02. アンディフェランス Indifference 
アコーディオン:マーティン・オコーナー
アイルランド人のベテラン奏者がオコーナー。パリ・ミュゼットの名曲を流麗な演奏で。
03. モデュラント Modulante 
アコーディオン:ジョエ・ロッシ
ムード溢れる曲。ロッシの演奏にヴィブラホンが美しく花を添えています。
04. 夜生きるものたち Les Nocturnes 
アコーディオン:エマニュエル・ベックス&ダニエル・ドゥヌショー
オルゴールも加わり、またサキソフォンも入る少し異色の楽曲ですが、これもミュゼット。
05. 元気一杯 Avec Entrain 
アコーディオン:ダニエル・ドゥヌショー
思わずステップを踏みたくなるワン・ステップのマーチ。ギタリストのディディエ・ルーサンの口上も楽しい曲。
06. 緑の格子(バロー・ヴェール)のワルツ La Valse Des Barreaux Verts
キャブレット:ミッシェル・エスブラン/アコーディオン:ダニエル・ドゥヌショー
キャブレットとアコーディオンのアンサンブルが楽しい仕上がり。アコーディオンが導入される前のミュゼットの形態が聞かれます。
07. ナポリのそよ風 Brise Napolitaine 
アコーディオン:アルマン・ラサーニュ
そよ風が吹き抜ける様に流麗な演奏が素晴らしいの一言。
08. 秋風 Vent D'Automne 
アコーディオン:アラン・ミュジキニ
1962年生まれのミュジキニ。これも大変流麗な演奏が聴き所。
09. 秋風/ルプロッシュ(非難)/ブーラスク(突風)Vent D'Automne / Reproche / Bourrasque 
アコーディオン:エリック・ブーヴェル&アラン・ミュジキニ
2人のアコーディオン奏者の共演が素晴らしいの一言。
10. ラ・ヴィシューズ(ふしだらな女) La Vicieuse 
アコーディオン:エリック・ブーヴェル
1972年生まれ、今後期待されるアコーディオン奏者ブーヴェルの軽快な演奏が素晴らしい。
11. ミリアーナ Miliana 
アコーディオン:ジョエ・ロッシ&ヴァレリー・ゲルーエ
2人のアコーディオン奏者のデュオ。

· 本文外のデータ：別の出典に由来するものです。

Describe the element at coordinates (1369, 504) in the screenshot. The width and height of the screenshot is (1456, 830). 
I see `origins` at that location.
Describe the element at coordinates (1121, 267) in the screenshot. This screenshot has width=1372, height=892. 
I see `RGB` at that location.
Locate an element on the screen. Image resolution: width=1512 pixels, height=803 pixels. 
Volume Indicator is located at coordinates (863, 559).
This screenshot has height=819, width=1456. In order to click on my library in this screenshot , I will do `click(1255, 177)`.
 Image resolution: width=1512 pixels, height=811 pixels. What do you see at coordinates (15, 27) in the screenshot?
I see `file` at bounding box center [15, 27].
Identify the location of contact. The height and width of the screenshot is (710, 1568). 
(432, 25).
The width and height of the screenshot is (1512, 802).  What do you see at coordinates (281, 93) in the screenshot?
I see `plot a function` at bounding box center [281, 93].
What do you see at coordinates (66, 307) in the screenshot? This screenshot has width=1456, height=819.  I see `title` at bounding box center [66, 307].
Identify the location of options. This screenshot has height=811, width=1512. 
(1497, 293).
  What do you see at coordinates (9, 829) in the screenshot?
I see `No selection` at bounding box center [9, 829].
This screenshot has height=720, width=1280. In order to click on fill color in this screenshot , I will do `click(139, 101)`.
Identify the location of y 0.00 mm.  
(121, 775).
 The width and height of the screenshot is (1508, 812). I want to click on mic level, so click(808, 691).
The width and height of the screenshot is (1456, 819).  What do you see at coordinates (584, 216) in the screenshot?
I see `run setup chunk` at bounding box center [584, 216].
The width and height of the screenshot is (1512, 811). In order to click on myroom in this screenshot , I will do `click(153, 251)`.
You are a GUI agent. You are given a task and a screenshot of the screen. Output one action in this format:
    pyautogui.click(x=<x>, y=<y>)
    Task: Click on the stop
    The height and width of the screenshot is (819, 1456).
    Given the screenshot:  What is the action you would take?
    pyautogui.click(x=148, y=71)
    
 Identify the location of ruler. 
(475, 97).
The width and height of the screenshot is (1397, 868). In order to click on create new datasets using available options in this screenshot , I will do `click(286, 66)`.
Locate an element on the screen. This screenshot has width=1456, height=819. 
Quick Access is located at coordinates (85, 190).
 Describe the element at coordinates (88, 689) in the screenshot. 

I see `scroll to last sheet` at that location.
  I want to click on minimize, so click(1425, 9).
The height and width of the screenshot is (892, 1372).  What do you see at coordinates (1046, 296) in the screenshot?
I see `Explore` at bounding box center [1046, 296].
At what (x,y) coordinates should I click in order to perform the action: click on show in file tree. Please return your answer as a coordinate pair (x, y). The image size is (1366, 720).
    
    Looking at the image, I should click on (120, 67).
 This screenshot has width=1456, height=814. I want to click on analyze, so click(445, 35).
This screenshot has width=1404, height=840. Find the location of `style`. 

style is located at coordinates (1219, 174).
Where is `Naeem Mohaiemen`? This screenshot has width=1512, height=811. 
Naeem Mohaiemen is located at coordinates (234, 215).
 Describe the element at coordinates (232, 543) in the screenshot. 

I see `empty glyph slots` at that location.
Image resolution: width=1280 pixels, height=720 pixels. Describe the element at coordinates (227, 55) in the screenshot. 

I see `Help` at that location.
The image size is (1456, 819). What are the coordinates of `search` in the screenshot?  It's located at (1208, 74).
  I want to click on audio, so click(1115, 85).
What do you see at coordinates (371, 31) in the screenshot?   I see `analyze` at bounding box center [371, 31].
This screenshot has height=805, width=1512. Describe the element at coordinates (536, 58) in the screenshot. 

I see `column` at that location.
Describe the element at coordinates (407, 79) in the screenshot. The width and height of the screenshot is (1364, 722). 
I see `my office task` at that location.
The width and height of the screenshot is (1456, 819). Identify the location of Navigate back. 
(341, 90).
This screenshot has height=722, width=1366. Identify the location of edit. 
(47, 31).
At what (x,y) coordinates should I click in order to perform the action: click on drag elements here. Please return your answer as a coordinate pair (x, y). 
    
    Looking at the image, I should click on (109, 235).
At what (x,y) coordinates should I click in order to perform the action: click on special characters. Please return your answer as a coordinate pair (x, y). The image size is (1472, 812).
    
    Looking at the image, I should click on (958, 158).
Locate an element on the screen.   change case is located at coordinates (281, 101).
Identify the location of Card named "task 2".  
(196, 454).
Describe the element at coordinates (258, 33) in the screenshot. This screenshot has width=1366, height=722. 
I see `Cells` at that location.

素晴らしいアンサンブルに心奪われる
12. ベニスの人ロジェ Roger Le Vénitien 
アコーディオン:フランソワ・パリジ
パリジによるアコーディオン・ソロ。聴き応え十分なソロ。
13. ラ・リタル La Ritale 
アコーディオン:ジャン・コルティ
そしてこちらはコルティのによるアコーディオン・ソロ。情感溢れるソロが素晴らしい。
14. ラ・シーヌ街 Rue De La Chine 
アコーディオン:マルセル・アゾラ
マズルカのリズムに心踊る曲。アゾラのアコーディオンはやはり聴かせる。
15. ティティーヌ Titine 
アコーディオン:セルジュ・ドゥゾネ
独特のフィーリングを持ったドゥゾネのアコーディオン。曲に流れる哀愁感に心引かれます。
16. アルハンブラ Alhambra 
アコーディオン:ダニエル・コラン
日本でも人気のダニエル・コランのアコーディオンが奏でるスペインのリズム、パソ・ドブレ。心踊る仕上がり。

<日本盤のみのボーナス・トラック>

17. 指5本分の水 Cinq Doigts D'eau 
アコーディオン:フランソワ・パリジ
アルバムのラストはパリジのオリジナル曲。大変美しいメロディーを持った曲。アコーディオンも素晴らしいの一言。


アコーディオン奏者プロフィール

マルセル・アゾラ
1927年生まれ。ジュリエット・グレコやエディット・ピアフ、イヴ・モンタンなどの伴奏を担当したアコーディオン界の大御所。
ダニエル・コラン
1941年生まれ。「鋼鉄の指の男」の愛称でも知られる。日本で最も馴染みのある奏者。ソロ・アルバムも数多くリリースしている。
ジャン・コルティ
1929年北イタリア生まれ。ジョルジュ・ブラッサンスやジャック・ブレルの伴奏を務めたアコーディオンの名手。近年ダニエル・コランと桑山哲也のアルバムにも参加。
ヴァレリー・ゲルーエ
アコーディオンの巨匠ジョエ・ロッシの教え子。
アルマン・ラサーニュ
1934年生まれ。レイモン・ルフェーブル・オーケストラの専属アコーディオニストを務めた。「正統ミュゼットが弾ける最後の男」と言われている。
フランソワ・パリジ
1962年生まれ。シシリア人を祖先に持つ。パリのアコーディオン界を代表する奏者の1人。
ジョー・プリヴァ
1996年に死去した、フランス・アコーディオン界を代表する偉大なる奏者であり、ミュゼット界の生き字引とされた。
ジョエ・ロッシ
1922年生まれのイタリア系アコーディオン奏者。フランスのアコーディオン史に大きな足跡を残す。
アラン・ミュジキニ
1962年生まれ。イタリア系の奏者。中堅所として、増々の活躍が期待される。
エリック・ブーヴェル
1972年生まれ。国際コンクール優勝後、順調にキャリアを重ねている。作曲もする。
エマニュエル・ベックス
1959年生まれ。アコーディオンのほかにハモンド・オルガン、ピアノも弾く。リーダーアルバム多数。
セルジュ・ドゥゾネ
ディアトニック・アコーディオンの名手。
マーティン・オコーナー
アイルランド人のベテラン奏者。ディアトニック・アコーディオンを演奏。
ダニエル・ドゥヌショー
1956年生まれ。歴史的アコーディオニスト、エミール・ヴァシェの研究家であり、ヴァシェ同様”ミックスタイプ”という特殊なアコーディオンを演奏している。